16 percent of the illness could be attributed to Legionella bacteria which cause Legionnaire's disease, pneumonia and Pontiac fever among the affected people.
Pseudomonas, another bacteria which cause folliculitis affected 13 percent of people who enjoy treated waters. Apart from Cryptosporidium, both Pseudomonas and Legionella can also withstand disinfectants.
"Most germs are killed within minutes by the amount of chlorine that CDC recommends and that is required by state and local governments. Crypto can survive for seven or more days. It takes a lot of chlorine, for a lot of time, to kill crypto. Diarrhea caused by crypto can be pretty watery so it can be pretty stealthy," said Michele Hlavsa, chief of the CDC's Healthy Swimming Program, NBC News reports.
Precautions to be taken
Michele Hlavsa requested everyone not to drink water from the pool while swimming.
"The advice is pretty standard no matter who you are. Once in the water, don't drink the water you swim in," warned Hlavasa.

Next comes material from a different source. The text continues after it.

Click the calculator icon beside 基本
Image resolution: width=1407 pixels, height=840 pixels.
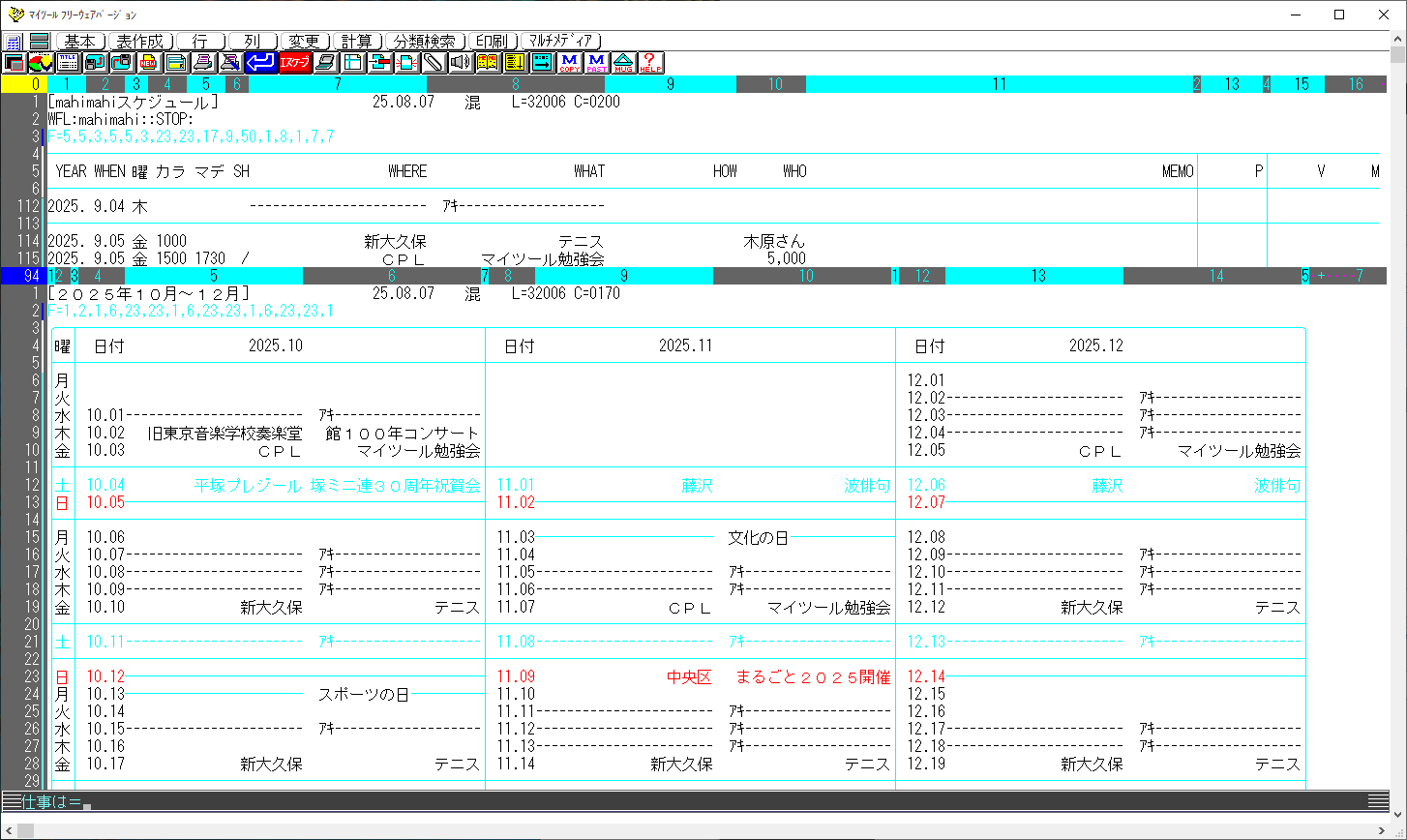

However, Hlavasa made it clear that stop drinking water from the pool alone could not help swimmers to protect themselves from all the infections which they may get from swimming pools and hot tubs.
Hlavsa also asked everyone to have a proper shower before going to the swimming pool.
"The problem with peeing in the pool and the problem with not showering before you go into the pool is that urine and sweat and dirt combine with chlorine in the water. Pee can interact with chlorine. It's really, really, really important to shower and not to pee in the pool," added Hlavasa.